Pour produire en toute sûreté une électricité bas carbone, les unités de production ont besoin tous les 18 mois environ, d’être mises à l’arrêt pour permettre le renouvellement d’une partie du combustible d’uranium. Cette opération, qui allie technicité et compétences, est réalisée par les équipes EDF de la centrale. La manutention des assemblages combustibles requiert l’utilisation de matériels spécifiques et fait appel à des compétences pointues.

Réalisées en 3x8, non interruptibles, les opérations de déchargement et de rechargement mobilisent en début et en fin d’arrêt, pendant plusieurs jours, toute l’équipe de la section combustible du service Technique et Environnement, assistée par les chefs de chargement.

Ainsi lors de l’arrêt programmé de l’unité de production n°2 en cours, ces équipes spécialisées ont assuré le déchargement en début d’arrêt, puis le rechargement du 20 au 22 octobre derniers, en renouvelant un tiers des 193 assemblages combustible présents dans la cuve du réacteur.

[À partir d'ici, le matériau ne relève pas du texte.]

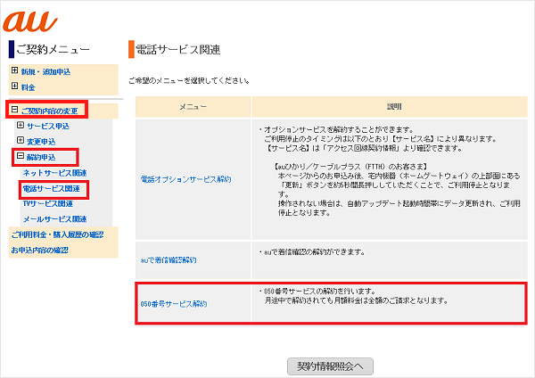535x378 pixels.
Task: Select 電話サービス関連 in the sidebar
Action: 52,189
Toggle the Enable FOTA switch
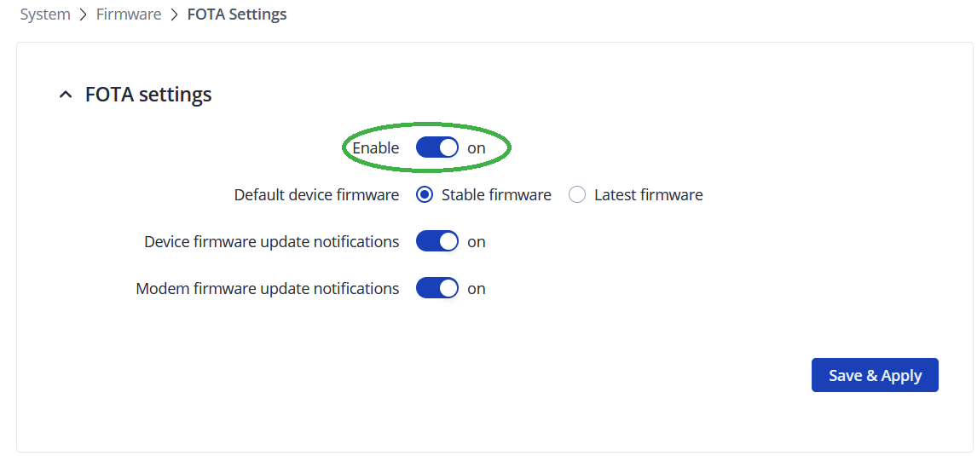The image size is (977, 456). [437, 147]
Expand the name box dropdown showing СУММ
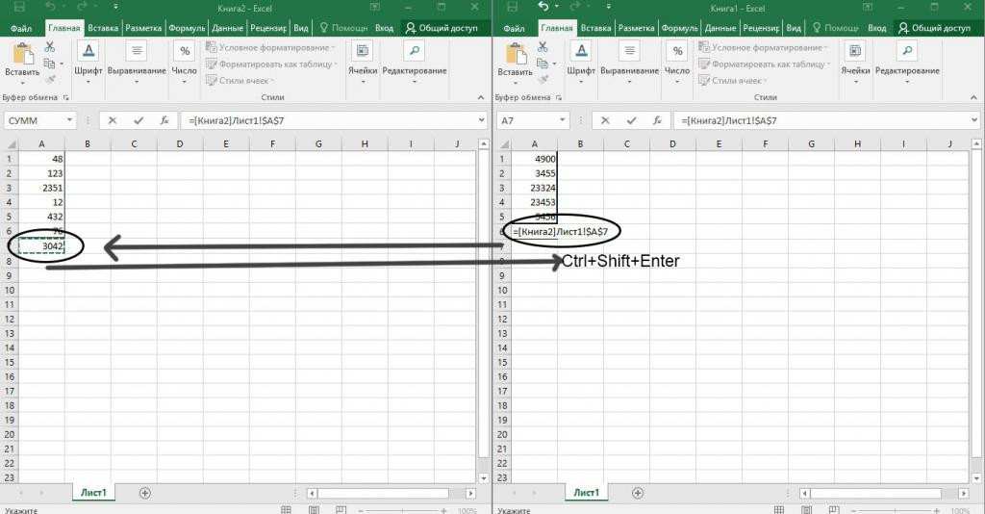The width and height of the screenshot is (985, 514). point(69,120)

« Mon rôle est tout d’abord de garantir que le bon assemblage est bien rechargé au bon endroit, explique Dominique K, chef de chargement sur cette visite partielle, dans le respect du plan de chargement validé par les experts nationaux. Grâce aux caméras et aux jumelles, je peux réaliser un suivi physique de l’assemblage. Je m’assure qu’il ne présente aucun défaut, et que la manutention ne présente pas de risque de collision avec une structure, une caméra ou un autre assemblage combustible. Je veille également à ce que les conditions de sûreté et de sécurité nécessaires aux manutentions combustibles restent réunies en permanence ».

Afin de maintenir un haut niveau de compétences sur des gestes professionnels rares, ces 20 spécialistes s’entraînent toute l’année sur un simulateur de chargement « grandeur nature ». Le simulateur comprend des postes de travail, des écrans de supervision et des écrans vidéo. Les entraînements réguliers permettent de mettre en œuvre des gestes professionnels peu courants et très techniques et ainsi fiabiliser les interventions et garantir un très haut niveau de sûreté.

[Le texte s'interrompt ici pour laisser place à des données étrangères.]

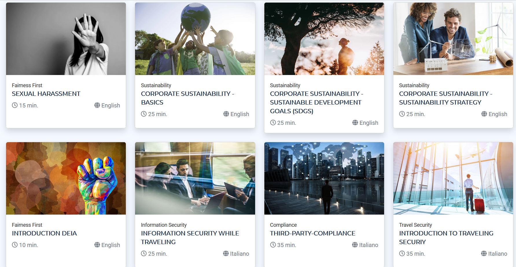Open Corporate Sustainability - Sustainability Strategy title
The height and width of the screenshot is (267, 516).
pos(446,98)
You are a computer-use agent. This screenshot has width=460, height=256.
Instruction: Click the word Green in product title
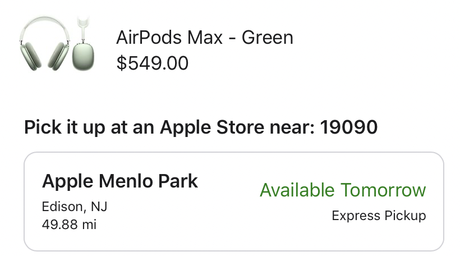[x=267, y=38]
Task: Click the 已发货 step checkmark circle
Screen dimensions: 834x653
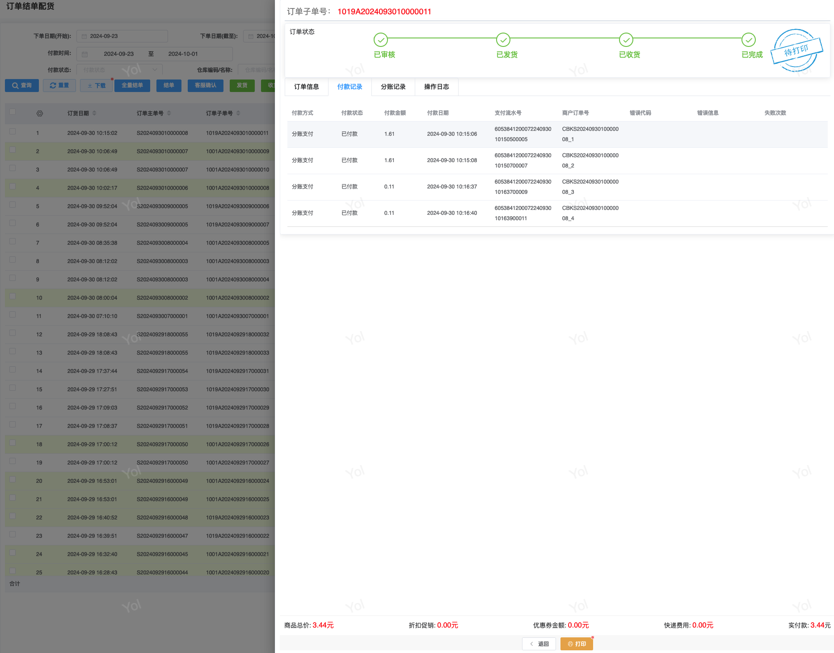Action: tap(503, 40)
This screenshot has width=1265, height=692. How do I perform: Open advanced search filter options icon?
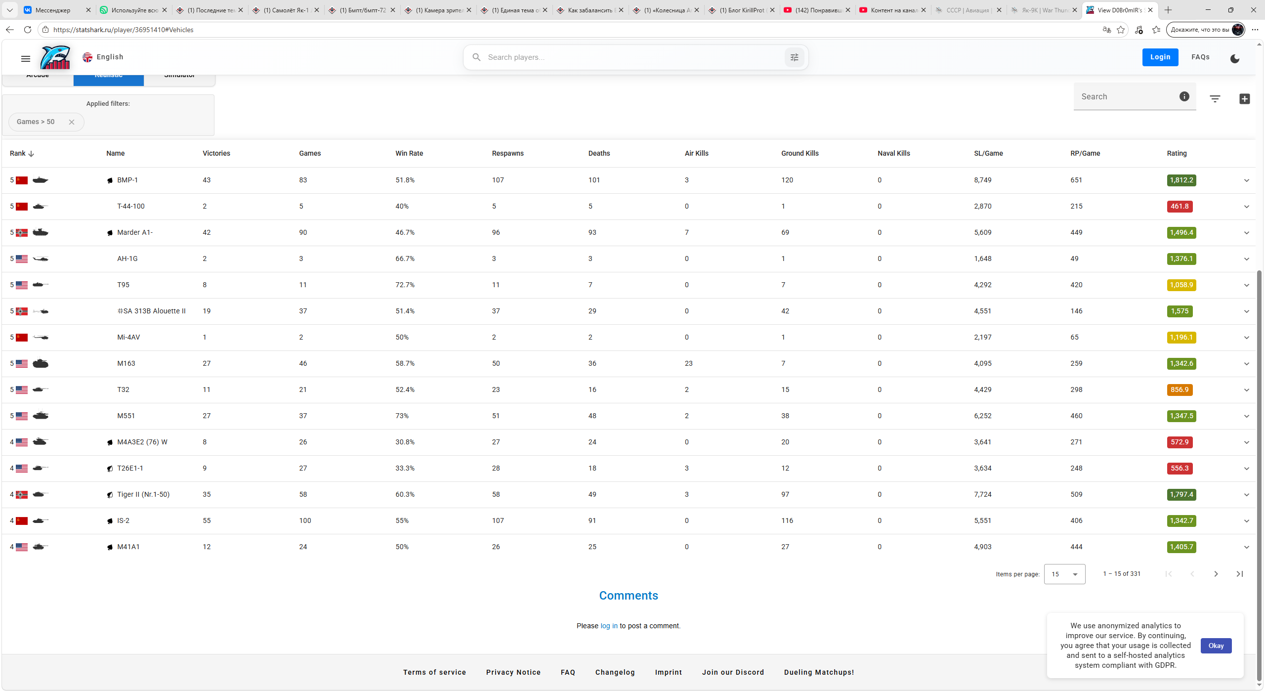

Le rechargement du combustible marque l’achèvement des grosses activités de maintenance dans la partie nucléaire de l’installation. En revanche, des contrôles et des interventions se poursuivent en salle des machines, notamment sur des réchauffeurs et des réservoirs du circuit secondaire pour lesquels des expertises complémentaires ont été nécessaires.

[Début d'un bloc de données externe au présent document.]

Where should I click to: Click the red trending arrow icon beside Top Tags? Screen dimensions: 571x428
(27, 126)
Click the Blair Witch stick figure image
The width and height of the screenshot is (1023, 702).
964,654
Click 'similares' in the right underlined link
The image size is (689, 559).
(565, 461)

La réalisation de ces dernières activités avant le redémarrage de l’installation mobilise l’ensemble des équipes de la centrale, afin de permettre un retour de l’unité n°2 sur le réseau dans les prochaines semaines.

En parallèle, les salariés préparent l’arrêt programmé de l’unité n°1, qui débutera fin février 2023.

Ces campagnes d’arrêts programmés font partie du cycle normal d’exploitation des réacteurs. Les deux unités de la centrale produisent en moyenne chaque année près 18 TWh, soit près de 4 % de la production d’électricité nationale.